Python Forum

Full Version: How to append multiple <class 'str'> into a single List
You're currently viewing a stripped down version of our content. View the full version with proper formatting.
I have a variable called "link_list" that prints out multiple game-id URLs which I, using pythonic means, procured from a sports website. The terminal output looks something like this:

print(link_list)


https://www.pcb.com.pk/match_detail.php?match_id=21782
https://www.pcb.com.pk/match_detail.php?match_id=21790
https://www.pcb.com.pk/match_detail.php?match_id=21798
https://www.pcb.com.pk/match_detail.php?match_id=21812
https://www.pcb.com.pk/match_detail.php?match_id=21822
If I print using print(type(variable)) it shows the following <class 'str'> fields for each line

print(type(link_list))

<class 'str'>
<class 'str'>
<class 'str'>
<class 'str'>
<class 'str'>
<class 'str'>
Now what I want is, to merge these results (URLs) in the form of a list so I can then run a selenium code snippet later on to get relevant data from these. How do I go about doing this? Any assistance on the matter would be appreciated.
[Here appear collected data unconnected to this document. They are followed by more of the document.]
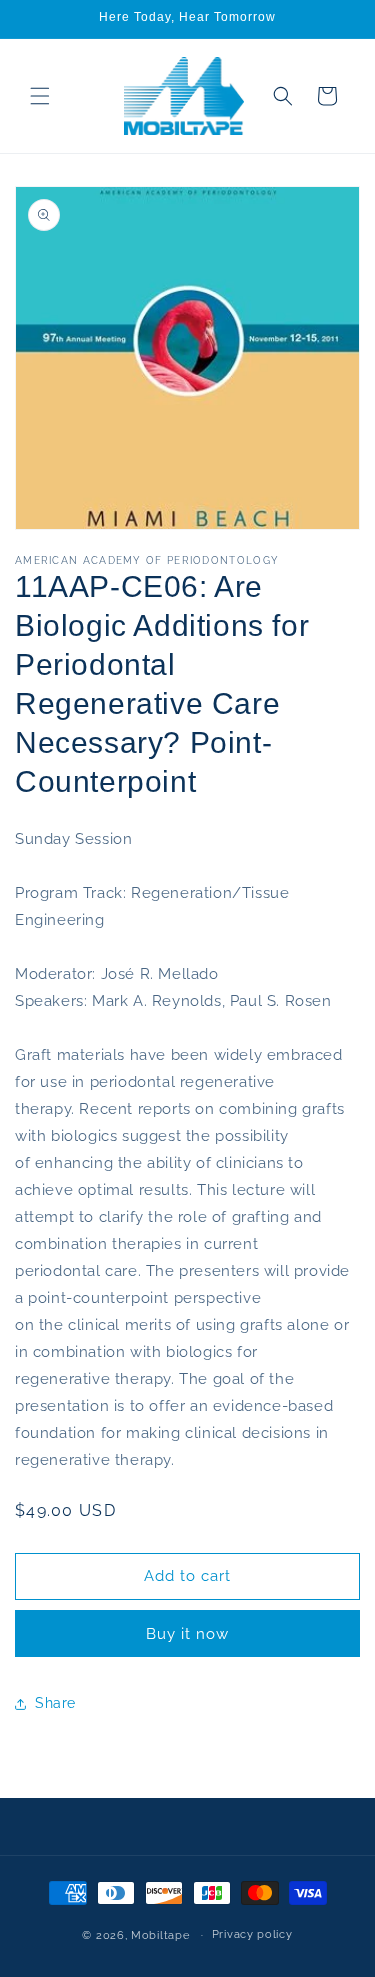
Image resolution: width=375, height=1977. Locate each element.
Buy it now (187, 1634)
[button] (40, 96)
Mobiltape (160, 1934)
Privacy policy (252, 1934)
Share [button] (55, 1703)
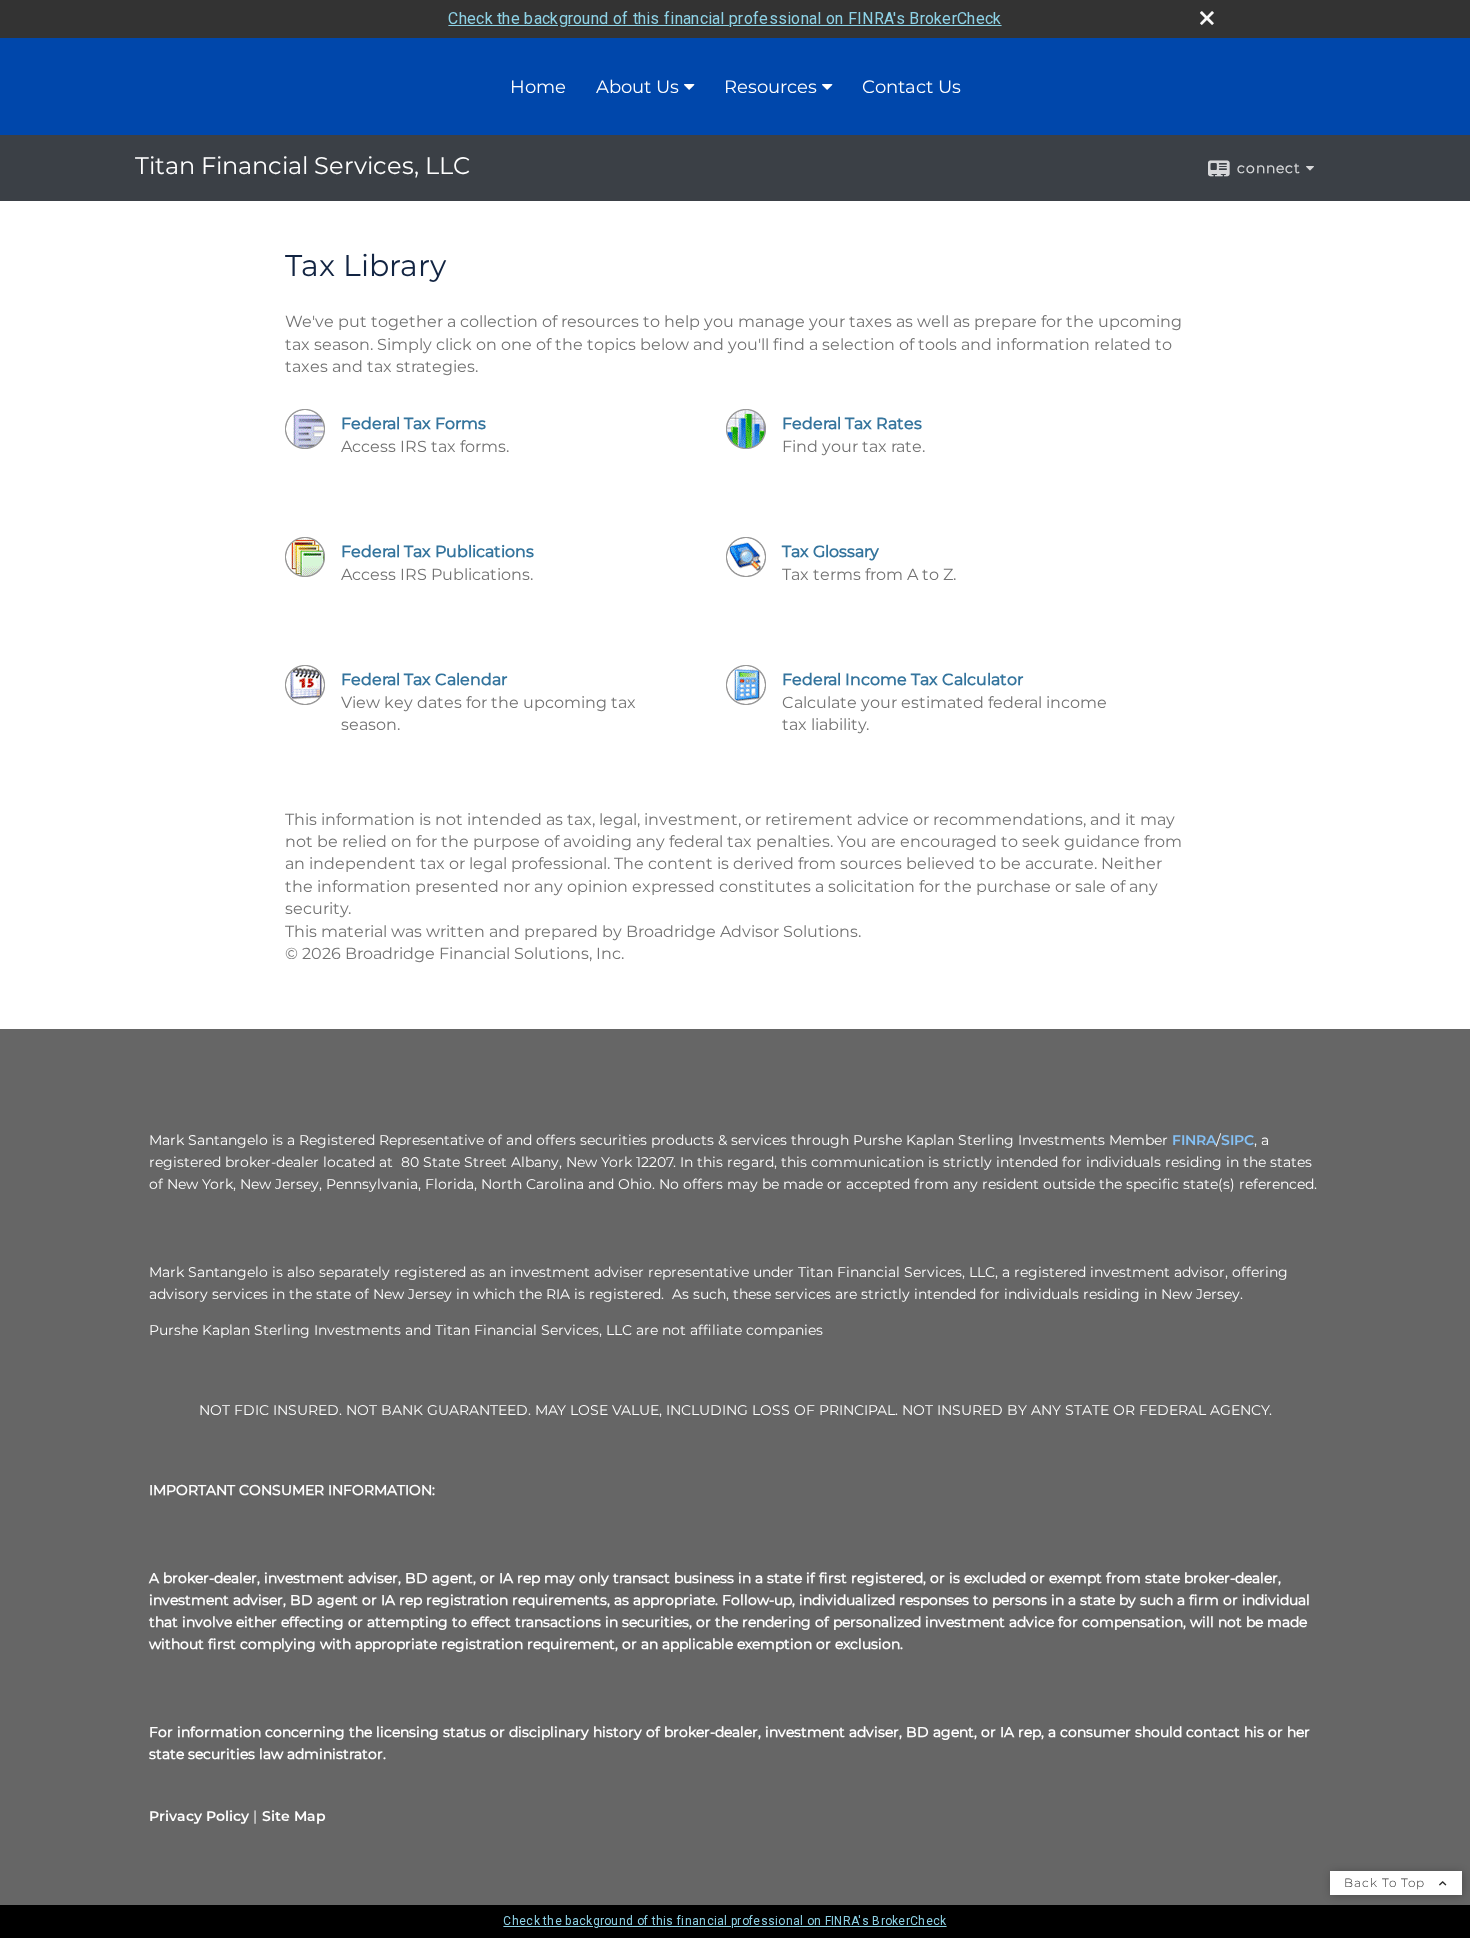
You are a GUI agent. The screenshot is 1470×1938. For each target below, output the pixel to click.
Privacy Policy (199, 1816)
Also here's my code for how I am procuring these values [THIS IS JUST FOR REFERENCE ONLY]:

#Importing all the necessary Libraries
import PySimpleGUI as sg
from selenium import webdriver
from selenium.webdriver.chrome.options import Options
from bs4 import BeautifulSoup
import urllib.request
from selenium.webdriver.support.ui import Select
import pandas as pd
import re
import itertools


# Developing Simple Front End
label = [sg.Text("Please Enter Link")]
link = [sg.Input(enable_events=True, key='link')]
scrape_btn = [sg.Button("Scrape")]
exit_btn = [sg.Button("Exit")]
select_discipline = ['batting', 'bowling']
dropdown_discipline = [sg.Combo(select_discipline, enable_events=True, key='selection')]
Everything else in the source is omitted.